The top 10 causes of food-borne illnesses include:
Failing to cool foods properly - Hot foods must be cooled down as quickly as possible. Place hot food in shallow pans or use an ice bath. Large items such as turkeys or roast must be sliced to aid in cooling, then placed in shallow pans.
Cross-contamination - The classic example of cross-contamination is preparing raw chicken on a cutting board and then, without washing and sanitizing, using the same board and knife to prepare salads.
Personal hygiene - Proper hand washing is the single most important means to prevent the spread of infection.
Improper reheating - Leftovers must be reheated rapidly to at least 165°F. Note: Steam tables are not designed for reheating leftovers.

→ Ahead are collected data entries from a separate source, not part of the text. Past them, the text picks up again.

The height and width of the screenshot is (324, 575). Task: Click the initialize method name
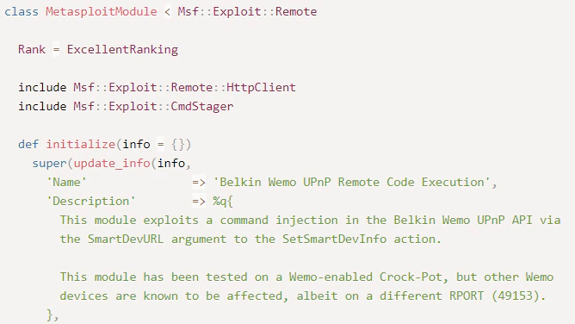click(81, 144)

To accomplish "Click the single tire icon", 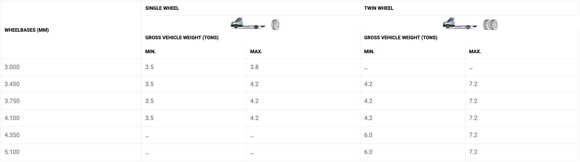I will pos(275,25).
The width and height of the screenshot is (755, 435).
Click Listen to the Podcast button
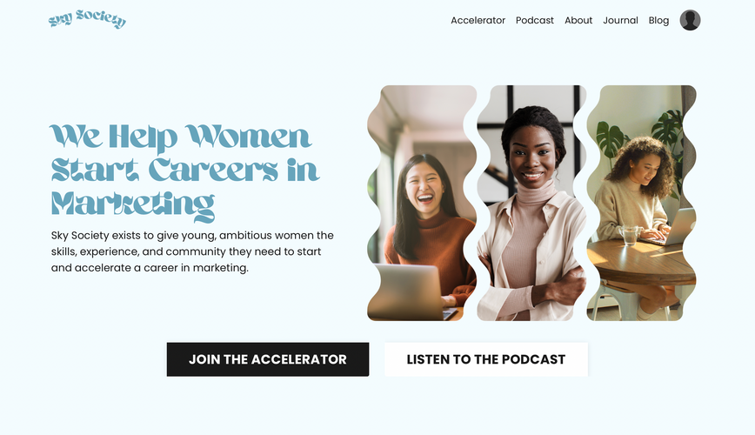coord(486,359)
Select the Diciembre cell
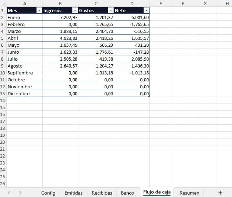232x197 pixels. point(24,93)
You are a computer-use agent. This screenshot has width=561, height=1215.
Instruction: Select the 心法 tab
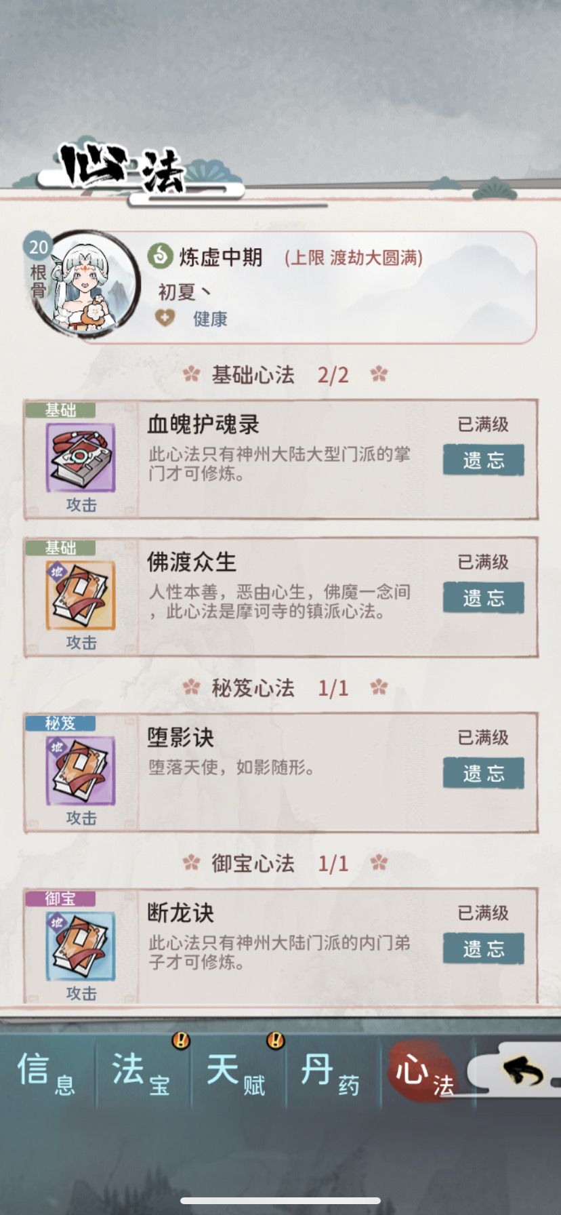(x=424, y=1073)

Improper hot holding - Once cooked, hot foods must be kept at 140°F or above. (Cold foods must be kept at 40°F or below.)
Mixing raw foods with cooked foods - A good example of this practice would be adding raw eggs to already prepared eggs on a steam table. Also, do not add freshly made potato salad to a container of potato salad that is in use.
Food from unapproved sources - All food must be obtained from sources that comply with all laws relating to food and food labeling.
Improper Cleaning - Equipment and utensils must be washed, rinsed, and sanitized. Sanitized means the removal of harmful microorganisms (i.e. using bleach).
Over prepping - Preparing more food than necessary. It creates a storage problem that can lead to contamination.
Inadequate cooking - Foods must be cooked to the proper temperature. Use your stem thermometer (0°F-220°F) to insure that temperatures are being met.